In his spring speech to the vice-chancellors' conference, the higher education minister, David Willetts, said that the government's ambition was to make the new higher education framework "as de-regulatory as we can". In the continuing absence of a white paper, it is not possible to make a proper judgment. But a close reading of the speech and other official responses to last autumn's Browne report may offer some clues.


There can be little doubt that the overall thrust is to increase competition. Most direct funding for teaching will disappear, so that students will literally be purchasers of courses through a fee that will approximate to the cost of provision. Institutions will compete on the fees charged, as well as on quality and availability. Some institutions may be able to increase their numbers at the expense of others. New providers – FE colleges, private companies, even, in the longer run, schools – will enter the market. There will be much greater information for students at institution, subject and course levels. The implication is that the existing barriers to price competition, recruiting extra students and market entry will be removed or loosened up, with a reduction in regulation, bureaucracy and state control.


But wait a minute. The Office for Fair Access (Offa) is currently assessing the detailed access agreements through which most HE institutions need to satisfy the authorities each year about their performance on access or retention. Current rumours are that about a third have been referred back.

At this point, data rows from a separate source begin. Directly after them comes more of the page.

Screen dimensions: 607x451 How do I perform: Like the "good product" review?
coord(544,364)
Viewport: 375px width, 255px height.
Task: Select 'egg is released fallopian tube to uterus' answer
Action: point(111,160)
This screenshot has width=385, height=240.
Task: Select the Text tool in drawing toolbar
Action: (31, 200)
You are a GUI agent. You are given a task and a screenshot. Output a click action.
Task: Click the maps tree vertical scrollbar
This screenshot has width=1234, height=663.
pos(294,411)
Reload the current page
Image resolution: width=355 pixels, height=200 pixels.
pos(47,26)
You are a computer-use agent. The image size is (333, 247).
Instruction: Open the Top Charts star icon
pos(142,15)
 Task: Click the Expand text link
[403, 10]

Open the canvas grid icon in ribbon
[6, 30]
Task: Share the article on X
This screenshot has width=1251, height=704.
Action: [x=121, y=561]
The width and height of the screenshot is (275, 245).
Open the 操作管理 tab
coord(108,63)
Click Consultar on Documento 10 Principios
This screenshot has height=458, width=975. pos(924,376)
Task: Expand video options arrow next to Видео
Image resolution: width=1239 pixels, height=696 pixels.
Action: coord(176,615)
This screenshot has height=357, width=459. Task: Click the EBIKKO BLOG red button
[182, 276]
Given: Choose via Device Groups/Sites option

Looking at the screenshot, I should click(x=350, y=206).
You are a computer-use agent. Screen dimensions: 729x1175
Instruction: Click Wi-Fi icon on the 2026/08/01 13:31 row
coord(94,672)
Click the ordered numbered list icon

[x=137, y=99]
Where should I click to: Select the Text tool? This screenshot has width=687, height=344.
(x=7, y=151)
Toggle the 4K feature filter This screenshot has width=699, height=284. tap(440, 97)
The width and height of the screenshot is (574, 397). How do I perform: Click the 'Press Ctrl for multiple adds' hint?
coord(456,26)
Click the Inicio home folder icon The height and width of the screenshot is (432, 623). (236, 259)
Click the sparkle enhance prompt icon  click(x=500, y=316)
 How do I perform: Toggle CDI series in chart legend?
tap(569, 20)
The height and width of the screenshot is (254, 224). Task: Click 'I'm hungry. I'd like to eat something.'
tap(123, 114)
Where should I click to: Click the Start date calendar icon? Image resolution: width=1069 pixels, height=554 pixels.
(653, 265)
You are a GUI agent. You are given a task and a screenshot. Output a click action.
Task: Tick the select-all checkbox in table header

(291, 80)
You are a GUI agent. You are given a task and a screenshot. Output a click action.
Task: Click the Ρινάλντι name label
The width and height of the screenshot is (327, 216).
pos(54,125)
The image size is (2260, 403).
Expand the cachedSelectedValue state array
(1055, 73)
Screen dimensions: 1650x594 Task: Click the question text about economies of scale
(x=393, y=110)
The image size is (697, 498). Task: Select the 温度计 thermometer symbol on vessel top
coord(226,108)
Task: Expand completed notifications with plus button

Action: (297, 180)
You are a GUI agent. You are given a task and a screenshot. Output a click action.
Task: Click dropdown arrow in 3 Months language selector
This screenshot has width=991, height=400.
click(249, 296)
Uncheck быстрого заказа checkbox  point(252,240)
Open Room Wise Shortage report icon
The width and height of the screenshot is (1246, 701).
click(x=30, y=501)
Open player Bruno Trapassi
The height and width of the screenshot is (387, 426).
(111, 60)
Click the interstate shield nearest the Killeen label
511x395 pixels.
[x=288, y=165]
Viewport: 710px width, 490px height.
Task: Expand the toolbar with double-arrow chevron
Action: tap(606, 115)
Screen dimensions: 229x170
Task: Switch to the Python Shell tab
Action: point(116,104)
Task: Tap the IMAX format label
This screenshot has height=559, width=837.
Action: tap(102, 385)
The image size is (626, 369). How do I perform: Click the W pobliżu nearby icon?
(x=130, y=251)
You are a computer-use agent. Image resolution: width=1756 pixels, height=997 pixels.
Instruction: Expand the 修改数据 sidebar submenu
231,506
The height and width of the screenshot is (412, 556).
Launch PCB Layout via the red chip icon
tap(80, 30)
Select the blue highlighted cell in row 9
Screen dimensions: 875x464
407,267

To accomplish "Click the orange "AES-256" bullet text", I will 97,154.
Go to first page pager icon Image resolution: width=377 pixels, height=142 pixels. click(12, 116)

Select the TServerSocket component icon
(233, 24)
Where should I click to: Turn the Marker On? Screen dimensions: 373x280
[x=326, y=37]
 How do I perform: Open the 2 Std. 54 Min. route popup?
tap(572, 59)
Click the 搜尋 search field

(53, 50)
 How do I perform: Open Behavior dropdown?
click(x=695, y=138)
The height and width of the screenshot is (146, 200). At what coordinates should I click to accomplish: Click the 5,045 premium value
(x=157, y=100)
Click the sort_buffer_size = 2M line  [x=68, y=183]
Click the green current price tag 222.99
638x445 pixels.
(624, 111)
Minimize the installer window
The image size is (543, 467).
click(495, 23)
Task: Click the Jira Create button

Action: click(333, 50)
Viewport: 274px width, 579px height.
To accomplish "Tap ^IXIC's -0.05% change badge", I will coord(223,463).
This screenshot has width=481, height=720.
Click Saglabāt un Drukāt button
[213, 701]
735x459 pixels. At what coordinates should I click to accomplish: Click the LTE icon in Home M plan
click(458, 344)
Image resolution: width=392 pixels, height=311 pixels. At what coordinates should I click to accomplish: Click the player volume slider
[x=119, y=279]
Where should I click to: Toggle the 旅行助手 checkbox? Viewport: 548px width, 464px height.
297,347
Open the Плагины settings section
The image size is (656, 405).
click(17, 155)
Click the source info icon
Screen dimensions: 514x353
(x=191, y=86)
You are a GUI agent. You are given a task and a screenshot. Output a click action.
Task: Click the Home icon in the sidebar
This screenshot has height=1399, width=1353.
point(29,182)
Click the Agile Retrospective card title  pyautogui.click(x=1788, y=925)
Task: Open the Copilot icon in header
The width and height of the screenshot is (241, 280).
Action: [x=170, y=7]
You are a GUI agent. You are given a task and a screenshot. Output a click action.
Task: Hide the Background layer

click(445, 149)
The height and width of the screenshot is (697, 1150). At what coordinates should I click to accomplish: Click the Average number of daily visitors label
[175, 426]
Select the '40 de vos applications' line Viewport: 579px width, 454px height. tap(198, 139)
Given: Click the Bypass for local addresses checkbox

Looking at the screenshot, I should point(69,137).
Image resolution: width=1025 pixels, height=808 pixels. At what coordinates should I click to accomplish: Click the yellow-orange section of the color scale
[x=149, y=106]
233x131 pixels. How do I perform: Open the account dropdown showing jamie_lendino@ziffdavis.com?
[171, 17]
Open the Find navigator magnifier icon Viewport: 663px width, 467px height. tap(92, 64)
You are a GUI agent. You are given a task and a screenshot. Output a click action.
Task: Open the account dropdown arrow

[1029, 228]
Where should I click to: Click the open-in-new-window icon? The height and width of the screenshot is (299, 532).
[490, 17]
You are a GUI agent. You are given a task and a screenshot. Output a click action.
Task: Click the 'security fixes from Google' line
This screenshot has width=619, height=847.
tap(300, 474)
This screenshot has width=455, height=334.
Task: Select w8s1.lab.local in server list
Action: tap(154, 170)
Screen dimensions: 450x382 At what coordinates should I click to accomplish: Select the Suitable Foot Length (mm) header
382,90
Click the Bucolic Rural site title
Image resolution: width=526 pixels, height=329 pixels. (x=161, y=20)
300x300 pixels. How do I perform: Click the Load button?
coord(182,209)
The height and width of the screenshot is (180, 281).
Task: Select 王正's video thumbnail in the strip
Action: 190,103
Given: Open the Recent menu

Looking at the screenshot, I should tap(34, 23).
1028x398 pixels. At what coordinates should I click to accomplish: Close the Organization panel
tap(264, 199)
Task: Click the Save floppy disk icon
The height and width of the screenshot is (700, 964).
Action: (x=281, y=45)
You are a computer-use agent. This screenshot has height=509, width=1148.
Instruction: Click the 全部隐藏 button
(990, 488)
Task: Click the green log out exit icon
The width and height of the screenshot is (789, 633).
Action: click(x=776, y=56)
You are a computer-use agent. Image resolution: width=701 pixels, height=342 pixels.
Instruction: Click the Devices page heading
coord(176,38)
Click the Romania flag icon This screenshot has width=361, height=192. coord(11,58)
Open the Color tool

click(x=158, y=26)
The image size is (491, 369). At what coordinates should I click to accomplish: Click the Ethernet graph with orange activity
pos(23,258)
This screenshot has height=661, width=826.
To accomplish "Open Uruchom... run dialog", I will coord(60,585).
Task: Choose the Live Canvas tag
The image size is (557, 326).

Next, if the Browne recommendations are followed, institutions that still receive direct government support for some of their teaching will experience tighter external control over the curriculum, with the new higher education authority "setting basic programme content requirements, eg the minimum number of laboratory hours for applied science courses".


When we turn to the entry of new providers, we find the minister thinking aloud about a "core plus margin" scheme to reward "those providers that offer students high-quality programmes at a price that represents best value". This sounds like the old Polytechnics and Colleges Funding Council funding method, which used vast resources in institutions bidding, HMI judgments, advisory committees, appeals mechanisms etc. The other ideas being mooted here – the recruitment of additional students "off quota", tariff-based systems – could also prove to be very bureaucratic.


Finally, it seems most unlikely that even if they prove to be feasible, the new information requirements will reduce institutions' compliance costs.


All of this is on top of the new institutional quality assurance regime due to come into force this autumn. This extends considerably the scope and intensity of external quality assurance, with institutional review judgments extended from two areas (academic standards and learning opportunities) to four (threshold academic standards, public information, learning opportunities and enhancement). And this is without the UK Border Agency.


In his classic text, The Higher Education System (University of California Press, 1983), the late Burton Clark described the state, the market and the academic oligarchy as alternative means of regulation. It looks as though under the new higher education framework we shall have lots of all three.


The awful irony is that the new framework is most unlikely to lead to improved quality. There are three main reasons for saying this.


First, the main threat to quality is prolonged underfunding. While various figures have been mentioned, there are as yet no official projections for the future unit of teaching funding or the share of GDP devoted to spending on institutions. In any case, the whole framework rests on the assumption that private funding will replace public funding, which is a gamble at best.


Second, variable fees will exacerbate the already considerable resourcing and status differentials between institutions. These increased differentials will put paid to the assumption that underpins the current regulatory regime, that all institutions should be judged by the same criteria. (Willetts alluded to this in his speech, suggesting that institutions with "a good track-record" might have less frequent reviews, something which is bound to lead to more bureaucracy, with consultation on published criteria, appeals panels, further reviews etc.)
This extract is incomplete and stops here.